Drew Gray – LHP – (Low-A): The 20-year-old left-hander was the Cubs’ third round pick in 2021, but Tommy John surgery wiped out his entire 2022 season and limited him to just 14 starts in ’23. He impressed in Myrtle Beach after a ramp-up at the Complex, punching out 45 and limiting hitters to a .196 BAA in 27.2 IP. If Gray’s fastball can sit in the mid 90s instead of 89-91, he could creep his way into the top 15.

Cristian Hernandez – SS – (Low-A): Once regarded as one of the top International Free Agents in baseball and the future top prospect in the Cubs’ system, the $3 million man has struggled to tap into even a sliver of the elite power projection some evaluators placed on him. After slashing .223/.302/.301 in his first 106 games off the Complex, Hernandez may be looking at a repeat season in Myrtle Beach to rebuild his stock.

Luke Little – LHP – (MLB): A once-viral sensation, Little reached the casual baseball fan’s radar by throwing a pitch at 105 MPH in a bullpen session before the COVID-shortened 2020 MLB Draft. The 6’8″ left-hander from JUCO power San Jacinto College in Texas typically sits in the mid-to-high 90s now, pivoting from a starter to a reliever role this past season and climbing like a rocket ship. After punching out 105 and limiting opponents to a .179 BAA, Little earned a September call-up and allowed no earned runs while punching out 12 in his first 6.2 big league innings. There are legitimate closer dreams for the not-so-little Little.

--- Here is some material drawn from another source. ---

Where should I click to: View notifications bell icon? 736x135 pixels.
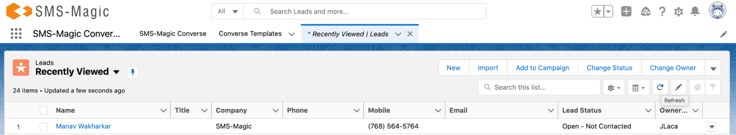(x=695, y=11)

Haydn McGeary – 1B – (Double-A): Now that Matt Mervis has graduated from prospect status, McGeary has taken the crown as the most underrated masher in the Cubs’ system. After hitting .481 with 35 homers in 57 games at DII Colorado Mesa in 2022, the former 15th round pick has slashed .274/.390/.455 with 99 RBI in his first 142 professional games.

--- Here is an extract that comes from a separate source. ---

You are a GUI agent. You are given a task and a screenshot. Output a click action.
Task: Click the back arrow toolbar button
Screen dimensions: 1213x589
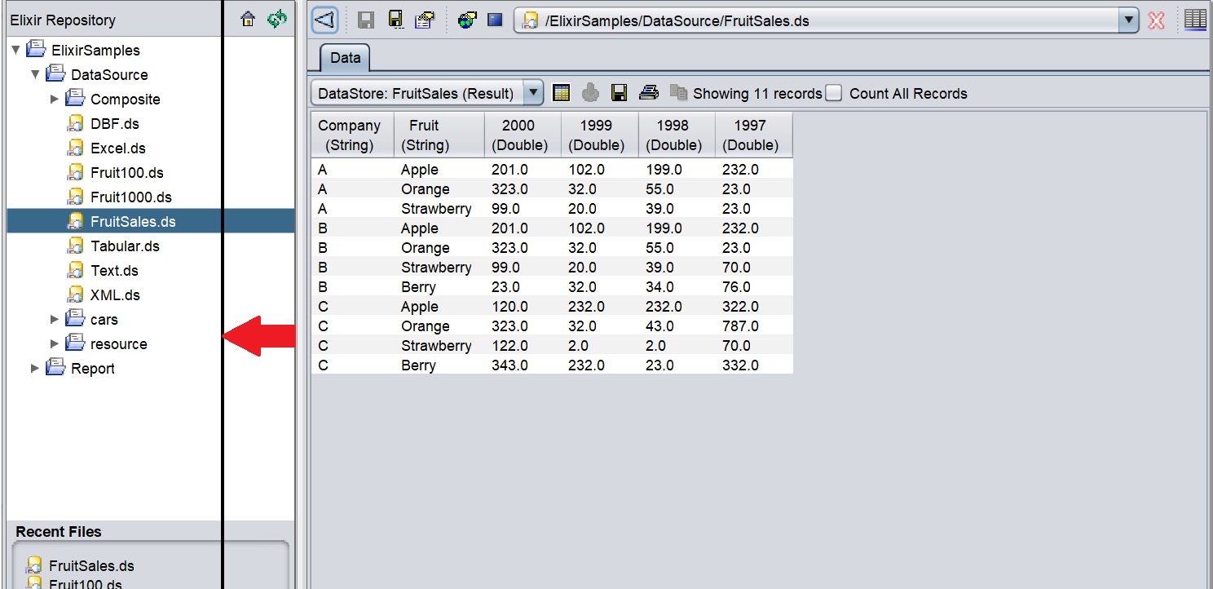pyautogui.click(x=324, y=20)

Pedro Ramírez – 2B/3B – (Low-A): The 19-year-old Ramírez spent the entire 2023 season in Myrtle Beach and produced a 119 wRC+ with just a 17% K-rate. The teenager split his time fairly evenly between second base (52 starts) and third base (36 starts), showcasing his true utility value on the infield. If the power continues to blossom, this is a prospect that has serious helium.

Josh Rivera – SS – (High-A): College production, especially in the SEC, matters. In a conference with Dylan Crews and Paul Skenes and on a team with Wyatt Langford and Jac Caglianone, the Florida shortstop posted an All-American season in his own right in 2023, slashing .348/.447/.617 with 19 home runs and 18 stolen bases in 70 games before being taken in the third round by Chicago. Rivera didn’t light High-A on fire in his first 25 games, but his high-floor bat could have him settle into the upper levels as soon as this coming summer.

Derniche Valdez – SS – (DSL): The 17-year-old Valdez has so much unknown, but had enough appeal for the Cubs to sign him for $2.8 million in this past IFA cycle. His first 35 games in the DSL were littered with whiff, punching out an absurd 41% of the time, but he showcased some legit pop. It’s far too early to tell with a player born in March of 2006.

Jaxon Wiggins – RHP – (CPX): The 22-year-old Wiggins was the 68th overall pick in this past summer’s draft, coming off of an objectively disappointing year at Arkansas. Not many players will parlay a 6.55 ERA and six walks-per-nine into a second round selection, but at a lanky 6’8″ with a fastball that sits in the mid-to-high 90s, the dream of what could be has evaluators thinking he could be a legitimate back-of-the-bullpen threat.